Hollywood ultra-violence and dead bodies galore came to Croydon Clocktower last week when the EXIT theatre group presented the black comedy Popcorn.

Written by Ben Elton, it swipes liberally from Oliver Stone's Natural Born Killers and pulls no punches in mirroring the movie's body-count. Wayne and Scout are lovers and spree killers on the run. They collide with Tarantino-esque director, Bruce Delamitri, fresh back from the Oscars after picking up an award for his own intensely violent film.

The play is full of unpleasant characters and shifts the audience's empathy around looking for a focus. Elton uses this ambiguity to create some sympathy for the killers who, in their defence, are nasty because they are insane, unlike everyone else who are all drowning in vanity and self-obsession.

The play is at its most intriguing at the climax when issues of the public's ghoulish complicity in encouraging the morally repulsive acts films like Reservoir Dogs depict get an entertaining analysis.

Who is responsible for the increase in violence in society? Is it the cinema that depicts it or is that merely a reflection of the changes already present in society? Or is the lack of a single source to the problem merely an excuse for all parties involved to deny any responsibility?
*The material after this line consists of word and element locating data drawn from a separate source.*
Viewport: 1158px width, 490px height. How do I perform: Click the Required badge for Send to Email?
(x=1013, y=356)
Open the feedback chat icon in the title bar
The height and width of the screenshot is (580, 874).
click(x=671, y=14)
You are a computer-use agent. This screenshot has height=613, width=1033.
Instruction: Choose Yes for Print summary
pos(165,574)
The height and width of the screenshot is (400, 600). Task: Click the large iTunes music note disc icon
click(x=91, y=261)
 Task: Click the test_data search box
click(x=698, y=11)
The material is bursting with Ben Elton's own-brand high-speed dialogue which is a challenge to get across effectively although the players give it a game go. EXIT are a collective of volunteers with a variety of dramatic experience and they all acquit themselves with terrific enthusiasm. This was particularly true of Mark Vinson who was very natural as the smart, psychopathic, white trash Wayne and Teresa Bonanno as his devoted but deranged lover Scout.

There were a few confused cues and some lines were delivered with scant attention to comedic value but by and large the jokes worked and everyone seemed to encourage each other's performances and enjoy themselves.

On this evidence EXIT deserve credit as a good way to get involved with drama for those interested in trying the stage.